Exercise aim:
Output exactly the lines from the one with "Screen dimensions: 266x195" through the last line of the data below, both included, and nothing more.

Collected data:
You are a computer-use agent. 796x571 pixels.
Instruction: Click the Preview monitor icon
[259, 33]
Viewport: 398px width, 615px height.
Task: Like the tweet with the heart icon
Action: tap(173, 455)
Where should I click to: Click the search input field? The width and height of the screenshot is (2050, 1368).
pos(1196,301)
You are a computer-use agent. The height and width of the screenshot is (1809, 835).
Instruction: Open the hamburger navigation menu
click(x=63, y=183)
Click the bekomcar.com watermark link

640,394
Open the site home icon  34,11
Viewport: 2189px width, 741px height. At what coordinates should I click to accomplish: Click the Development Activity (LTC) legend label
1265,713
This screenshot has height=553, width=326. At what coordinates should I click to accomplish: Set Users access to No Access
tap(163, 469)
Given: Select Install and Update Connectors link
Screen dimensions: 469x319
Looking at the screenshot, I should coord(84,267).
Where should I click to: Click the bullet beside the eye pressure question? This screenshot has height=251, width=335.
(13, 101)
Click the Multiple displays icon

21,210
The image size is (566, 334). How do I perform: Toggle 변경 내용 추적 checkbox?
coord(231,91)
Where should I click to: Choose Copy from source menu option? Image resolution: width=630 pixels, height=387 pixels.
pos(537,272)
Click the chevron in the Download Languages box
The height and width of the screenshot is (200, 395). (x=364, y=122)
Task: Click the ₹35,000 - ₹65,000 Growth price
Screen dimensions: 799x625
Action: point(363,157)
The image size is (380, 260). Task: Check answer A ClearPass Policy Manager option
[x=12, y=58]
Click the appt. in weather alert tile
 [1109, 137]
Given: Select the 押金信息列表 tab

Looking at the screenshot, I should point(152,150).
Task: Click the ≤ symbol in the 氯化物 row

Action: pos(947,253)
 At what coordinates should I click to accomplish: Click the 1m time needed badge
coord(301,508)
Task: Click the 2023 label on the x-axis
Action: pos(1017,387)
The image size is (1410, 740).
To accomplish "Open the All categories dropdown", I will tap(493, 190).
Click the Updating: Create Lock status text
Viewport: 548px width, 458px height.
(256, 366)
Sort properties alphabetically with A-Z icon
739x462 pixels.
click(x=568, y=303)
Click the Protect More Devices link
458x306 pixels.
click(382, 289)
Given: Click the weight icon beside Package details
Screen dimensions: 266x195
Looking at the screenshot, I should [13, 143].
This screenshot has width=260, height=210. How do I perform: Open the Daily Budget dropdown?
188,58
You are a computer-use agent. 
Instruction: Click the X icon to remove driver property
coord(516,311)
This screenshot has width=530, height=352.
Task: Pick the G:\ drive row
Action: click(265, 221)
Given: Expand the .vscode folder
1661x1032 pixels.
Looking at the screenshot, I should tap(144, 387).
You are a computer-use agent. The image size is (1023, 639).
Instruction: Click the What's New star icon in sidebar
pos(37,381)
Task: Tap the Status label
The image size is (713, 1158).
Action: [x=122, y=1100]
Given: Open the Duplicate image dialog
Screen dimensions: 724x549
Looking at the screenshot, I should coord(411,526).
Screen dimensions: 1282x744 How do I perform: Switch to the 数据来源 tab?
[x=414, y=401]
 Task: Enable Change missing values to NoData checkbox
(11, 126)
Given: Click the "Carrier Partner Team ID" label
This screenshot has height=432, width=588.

Solution to the exercise:
Screen dimensions: 266x195
Looking at the screenshot, I should [13, 143].
This screenshot has width=260, height=210. How do I perform: Open the Daily Budget dropdown?
188,58
You are a computer-use agent. 
Instruction: Click the X icon to remove driver property
coord(516,311)
This screenshot has width=530, height=352.
Task: Pick the G:\ drive row
Action: click(265, 221)
Given: Expand the .vscode folder
1661x1032 pixels.
Looking at the screenshot, I should tap(144, 387).
You are a computer-use agent. The image size is (1023, 639).
Instruction: Click the What's New star icon in sidebar
pos(37,381)
Task: Tap the Status label
The image size is (713, 1158).
Action: [x=122, y=1100]
Given: Open the Duplicate image dialog
Screen dimensions: 724x549
Looking at the screenshot, I should coord(411,526).
Screen dimensions: 1282x744 How do I perform: Switch to the 数据来源 tab?
[x=414, y=401]
 Task: Enable Change missing values to NoData checkbox
(11, 126)
Given: Click the "Carrier Partner Team ID" label
This screenshot has height=432, width=588.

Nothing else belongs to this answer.